Is Free The Future Of Enterprise Software?  Yes And No.  - jasonlbaptiste
http://www.techcrunch.com/2009/07/12/guest-post-is-free-the-future-of-enterprise-software-yes-and-no/

======
10ren
_Free is a marketing tactic_

This reduces the need to do "sales" as much - attractive for techie
entrepreneurs.

"Free" is easier to implement for SaaS, but you can still do it for products,
with a demo. The problem here is that the a time-limited or cripple-ware demo
won't become as entrenched in the user's workplace as a SaaS version that is
limited by the amount of use, or by the number of users etc. That is, a limit
that allows the user to get some real value from you, ongoing, for free.

Actually, now that I think about it, of course you can limit a product in the
same way as a SaaS version. Some limits are easy to enforce (e.g. number of
contacts in a database), and for some you need to add management code or
architecture (e.g. to monitor how often it is used).

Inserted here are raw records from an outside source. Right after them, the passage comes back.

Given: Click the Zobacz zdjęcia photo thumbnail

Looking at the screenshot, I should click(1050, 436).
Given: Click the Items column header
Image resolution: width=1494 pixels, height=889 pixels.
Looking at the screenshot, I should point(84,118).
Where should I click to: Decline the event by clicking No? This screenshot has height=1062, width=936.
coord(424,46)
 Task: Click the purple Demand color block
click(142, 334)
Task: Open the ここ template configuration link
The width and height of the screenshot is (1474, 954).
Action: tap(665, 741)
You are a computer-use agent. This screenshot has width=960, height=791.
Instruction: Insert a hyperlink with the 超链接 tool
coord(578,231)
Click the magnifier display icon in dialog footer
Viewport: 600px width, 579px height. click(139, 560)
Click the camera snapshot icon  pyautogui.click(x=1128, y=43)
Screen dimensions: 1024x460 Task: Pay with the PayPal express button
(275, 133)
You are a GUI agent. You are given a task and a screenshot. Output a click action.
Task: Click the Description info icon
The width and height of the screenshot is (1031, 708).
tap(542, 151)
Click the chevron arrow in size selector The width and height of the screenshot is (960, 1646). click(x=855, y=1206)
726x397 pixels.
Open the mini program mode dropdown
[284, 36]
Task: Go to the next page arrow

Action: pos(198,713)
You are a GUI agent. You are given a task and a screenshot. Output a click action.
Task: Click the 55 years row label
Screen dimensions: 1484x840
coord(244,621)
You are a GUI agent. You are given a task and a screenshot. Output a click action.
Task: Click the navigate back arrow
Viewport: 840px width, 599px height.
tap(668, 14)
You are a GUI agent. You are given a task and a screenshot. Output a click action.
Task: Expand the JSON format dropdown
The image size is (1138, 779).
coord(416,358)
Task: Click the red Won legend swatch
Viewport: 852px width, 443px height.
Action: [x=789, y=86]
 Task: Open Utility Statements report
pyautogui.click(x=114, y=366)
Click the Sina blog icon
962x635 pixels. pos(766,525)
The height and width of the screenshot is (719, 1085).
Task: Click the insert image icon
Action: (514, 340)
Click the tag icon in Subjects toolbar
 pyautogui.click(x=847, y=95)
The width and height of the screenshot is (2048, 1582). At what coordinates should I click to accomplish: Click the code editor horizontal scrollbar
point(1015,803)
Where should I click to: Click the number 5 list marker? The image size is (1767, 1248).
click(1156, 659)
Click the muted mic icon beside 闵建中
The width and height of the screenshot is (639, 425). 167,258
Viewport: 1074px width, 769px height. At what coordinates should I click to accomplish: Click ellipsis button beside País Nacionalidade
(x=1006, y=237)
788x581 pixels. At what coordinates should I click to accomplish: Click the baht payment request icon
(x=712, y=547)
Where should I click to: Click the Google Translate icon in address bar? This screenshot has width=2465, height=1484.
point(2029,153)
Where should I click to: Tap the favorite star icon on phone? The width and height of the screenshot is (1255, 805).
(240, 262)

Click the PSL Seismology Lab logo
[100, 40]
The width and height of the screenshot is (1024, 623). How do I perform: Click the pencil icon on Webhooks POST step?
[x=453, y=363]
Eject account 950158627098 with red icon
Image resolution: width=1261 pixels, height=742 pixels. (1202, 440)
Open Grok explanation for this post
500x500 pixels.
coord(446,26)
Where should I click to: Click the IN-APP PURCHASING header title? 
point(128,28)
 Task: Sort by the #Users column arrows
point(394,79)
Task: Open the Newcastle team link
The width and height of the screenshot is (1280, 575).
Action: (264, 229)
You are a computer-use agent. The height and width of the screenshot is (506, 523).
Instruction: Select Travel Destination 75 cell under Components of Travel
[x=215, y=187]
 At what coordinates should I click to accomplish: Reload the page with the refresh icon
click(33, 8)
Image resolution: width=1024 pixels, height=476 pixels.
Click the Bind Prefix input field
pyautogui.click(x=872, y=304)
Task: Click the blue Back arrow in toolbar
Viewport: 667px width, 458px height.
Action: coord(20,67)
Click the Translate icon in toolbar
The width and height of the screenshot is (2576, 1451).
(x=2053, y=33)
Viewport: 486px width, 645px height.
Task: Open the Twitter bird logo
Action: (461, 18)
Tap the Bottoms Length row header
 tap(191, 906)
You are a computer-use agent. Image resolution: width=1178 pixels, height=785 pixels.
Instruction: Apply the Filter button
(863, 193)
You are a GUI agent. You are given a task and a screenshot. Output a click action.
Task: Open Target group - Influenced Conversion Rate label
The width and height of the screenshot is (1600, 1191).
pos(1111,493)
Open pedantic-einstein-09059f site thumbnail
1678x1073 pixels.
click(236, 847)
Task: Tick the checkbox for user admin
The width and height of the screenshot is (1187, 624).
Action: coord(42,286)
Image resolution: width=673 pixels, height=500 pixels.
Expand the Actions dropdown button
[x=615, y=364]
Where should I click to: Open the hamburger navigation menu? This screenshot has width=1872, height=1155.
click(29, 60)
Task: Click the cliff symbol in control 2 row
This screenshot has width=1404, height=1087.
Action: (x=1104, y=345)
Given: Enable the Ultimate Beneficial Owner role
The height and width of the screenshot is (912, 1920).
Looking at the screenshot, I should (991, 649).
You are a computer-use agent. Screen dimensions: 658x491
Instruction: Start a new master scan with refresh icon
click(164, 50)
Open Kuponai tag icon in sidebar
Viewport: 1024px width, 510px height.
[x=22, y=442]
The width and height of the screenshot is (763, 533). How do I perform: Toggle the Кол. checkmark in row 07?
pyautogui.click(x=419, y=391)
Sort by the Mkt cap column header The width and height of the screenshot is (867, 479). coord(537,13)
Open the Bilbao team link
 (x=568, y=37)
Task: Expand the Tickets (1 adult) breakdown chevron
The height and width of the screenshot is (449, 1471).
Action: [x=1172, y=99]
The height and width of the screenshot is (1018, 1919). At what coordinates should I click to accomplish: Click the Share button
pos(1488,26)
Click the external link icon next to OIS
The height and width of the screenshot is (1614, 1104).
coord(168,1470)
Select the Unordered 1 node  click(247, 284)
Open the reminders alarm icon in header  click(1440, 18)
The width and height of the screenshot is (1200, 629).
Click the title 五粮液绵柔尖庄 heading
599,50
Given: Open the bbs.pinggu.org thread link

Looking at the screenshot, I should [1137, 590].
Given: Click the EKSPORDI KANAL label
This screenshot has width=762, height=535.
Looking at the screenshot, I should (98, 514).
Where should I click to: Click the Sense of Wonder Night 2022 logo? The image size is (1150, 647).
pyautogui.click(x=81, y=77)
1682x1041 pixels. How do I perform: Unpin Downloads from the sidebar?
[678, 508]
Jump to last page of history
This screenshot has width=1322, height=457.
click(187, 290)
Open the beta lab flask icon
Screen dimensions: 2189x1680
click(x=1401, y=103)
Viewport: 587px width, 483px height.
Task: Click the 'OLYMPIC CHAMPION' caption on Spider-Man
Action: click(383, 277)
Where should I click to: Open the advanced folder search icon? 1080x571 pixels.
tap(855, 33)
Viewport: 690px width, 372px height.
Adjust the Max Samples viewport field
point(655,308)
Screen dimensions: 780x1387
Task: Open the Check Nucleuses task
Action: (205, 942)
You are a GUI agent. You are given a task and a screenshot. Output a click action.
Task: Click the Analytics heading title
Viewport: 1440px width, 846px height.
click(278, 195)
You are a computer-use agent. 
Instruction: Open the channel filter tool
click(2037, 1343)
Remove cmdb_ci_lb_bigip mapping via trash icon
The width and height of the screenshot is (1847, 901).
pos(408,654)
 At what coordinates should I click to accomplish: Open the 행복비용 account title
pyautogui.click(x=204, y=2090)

More code is always more
complexity, and harder to test because it's interacting with the outside. But
you can always just _say_ what the limits are: communicate it clearly your
website, in the license/contract, and in the product. Most people like to play
by the rules, if they know what they are.

 _EDIT_ Although, I guess, if the software is entrenched, and it's a hassle to
buy it, and it's still working... many businesses might find it hard to make
the purchase. But the enterprise tends to be very organized about that kind of
thing. ah... it's probably best to enforce the limits, if you possibly can.